その思いにもし匂いがあったなら、きっとこの石鹸の匂いのように香るんだろう。
この石鹸を泡立てて奈美を思えば、一層香りが風呂場に充満して切なく胸がきゅっと締め付けられる。
俺はその香りを体に刷り込ませるように、力強くこすり付けて洗った。
洗い心地もよく、きめ細かい泡が肌を包み込んでいく。
風呂から上がった後でも、しっかりと肌から爽やかに香っていた。
奈美が側にいるような気持ちにさせてくれる。
その香りに包まれて、俺は残りの宿題に取り掛かった。
俺はこの先も勉強しないといけない。
自分の力で物事を進めていけるようにしっかりとして、色んな事を学んで今よりも成長したいと思う。
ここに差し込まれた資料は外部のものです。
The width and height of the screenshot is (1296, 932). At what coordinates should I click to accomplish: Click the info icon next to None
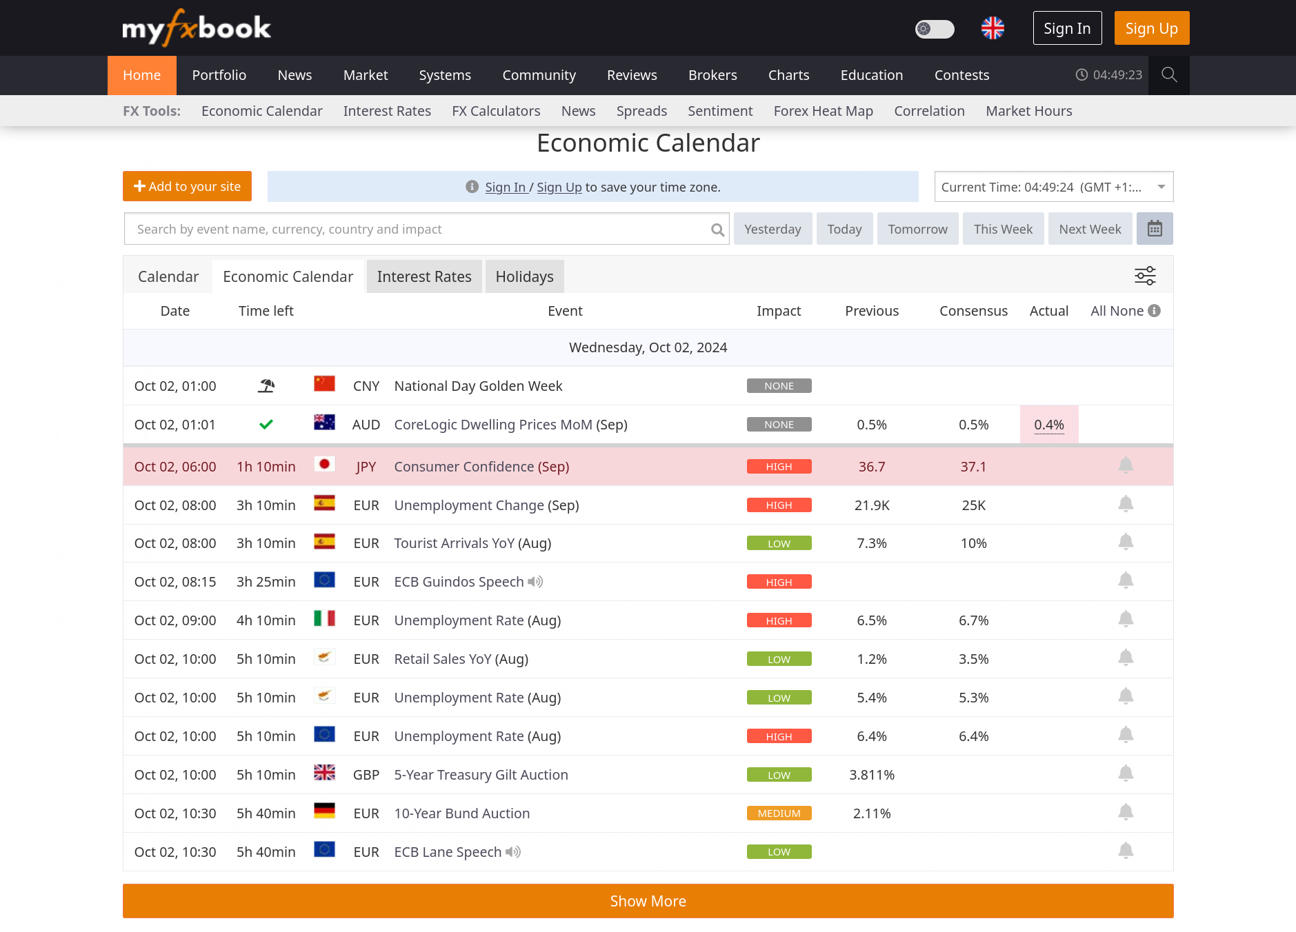(1155, 311)
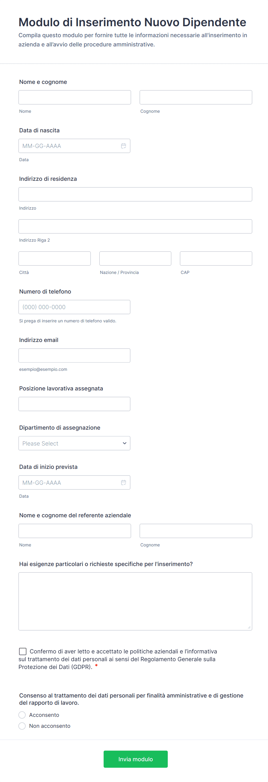This screenshot has width=268, height=782.
Task: Click the employee Nome input field
Action: tap(75, 97)
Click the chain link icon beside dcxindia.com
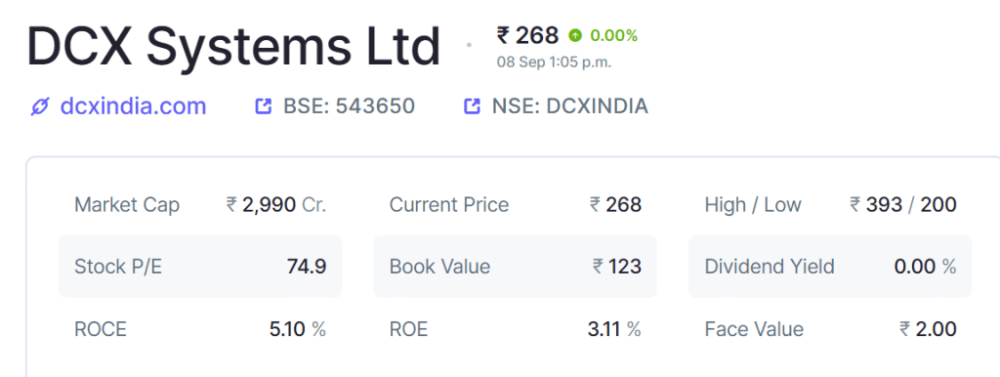This screenshot has height=377, width=1000. click(39, 107)
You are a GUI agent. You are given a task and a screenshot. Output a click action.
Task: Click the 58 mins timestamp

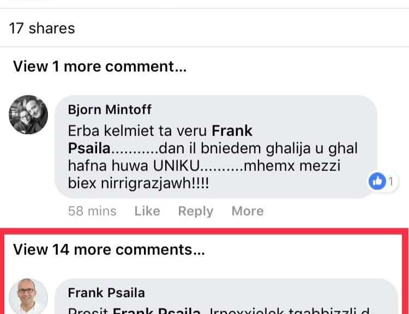92,211
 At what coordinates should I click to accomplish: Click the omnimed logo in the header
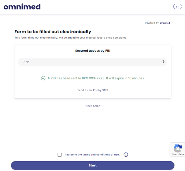pos(22,7)
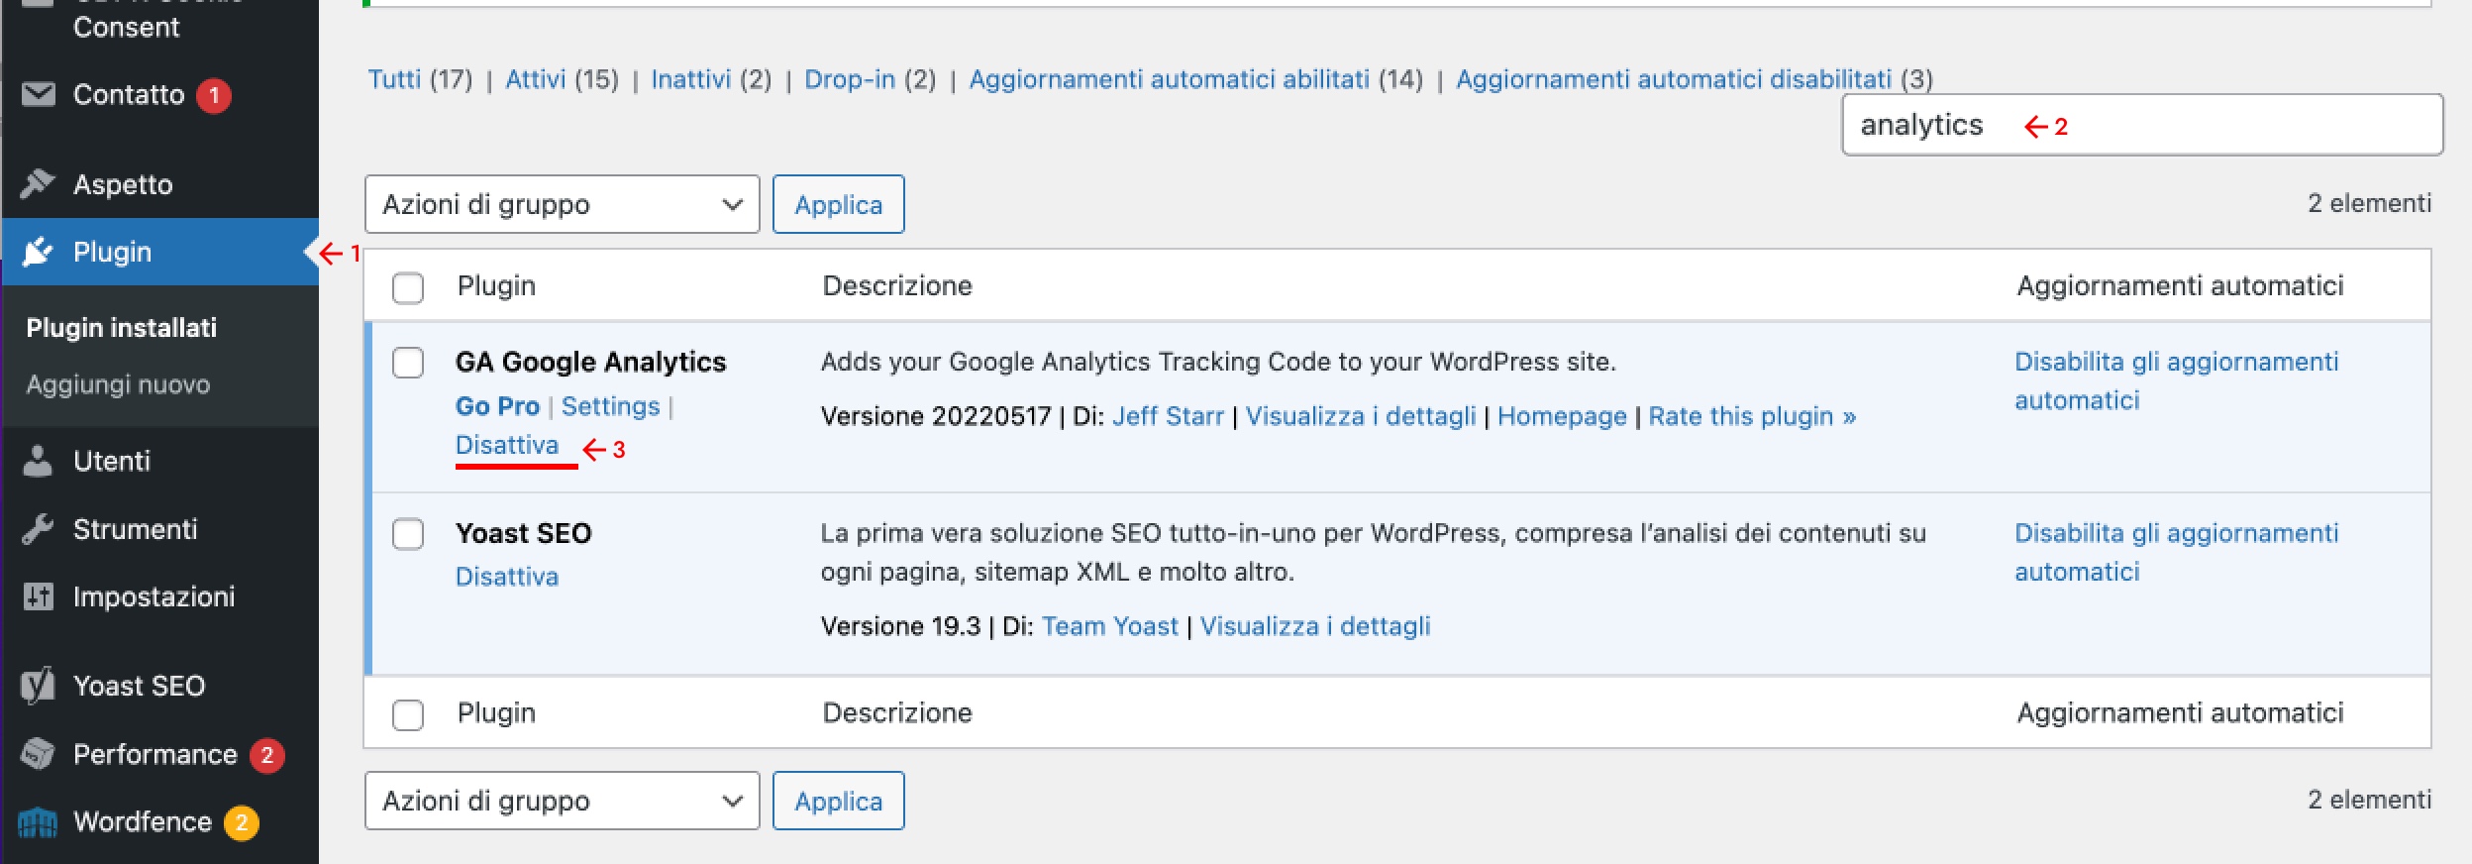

きっとその時大人になっていて、このとき抱いた気持ちを懐かしく思うのかもしれない。
もし俺がしっかりとした大人になっていたら、それを奈美に報告しよう。
奈美はきっと喜んでくれると思う。
だから俺は、奈美を喜ばすためにもこれからしっかりしなくっちゃいけないんだ。
レモネードの香りが仄かに自分から匂ってくる。
それを鼻で思いっきり息を吸って、そして俺は机に向かって必死に勉強しだした。
将来の自分をイメージしながら──。
そして、その時俺の姿を見て微笑んでいる奈美の姿も一緒に想像していた。
奈美の顔を思い浮かべているとふと頭によぎった。
この先の可能性は色々だ。
今はどうすることもできなくても、未来の俺はきっとしっかりとして自分で判断できるに違いない。
それなら、その時俺は奈美に会いに来ればいい。
それまでずっと連絡を取ってこの絆を繋げておくのだ。
もしかしたら奈美はその時好きな人がいるのかもしれない。
しかし、俺は頭を横に振った。今からそんな弱気では意味がない。
俺は立派な男になってその時胸を張れるようにしっかりしないと。
そうすれば奈美はきっと俺をもう一度見てくれる。
そして俺はその時言うのだ。
奈美のことが大好きだと──。
それは奈美が消しゴムを拾ってくれたときからずっと持ち続けていた俺の思い。
暫く会えなくなるが、あの時から持ち続けていた気持ちは膨れることはあっても途切れることは決してない。
だからもし俺が立派な大人になったら、奈美にしっかりとこの思いを伝えればいいだけのこと。
レモネードの香りがまだ優しく仄かに香る中、難しい方程式が解けたように俺はなんだか気分が晴れた。
この調子で一つ一つ階段を上るように進んでいけばいい。きっと自分の思う先へ行けるはず。
そう思うといつもよりやる気が出て、俺は笑顔で勉強していた。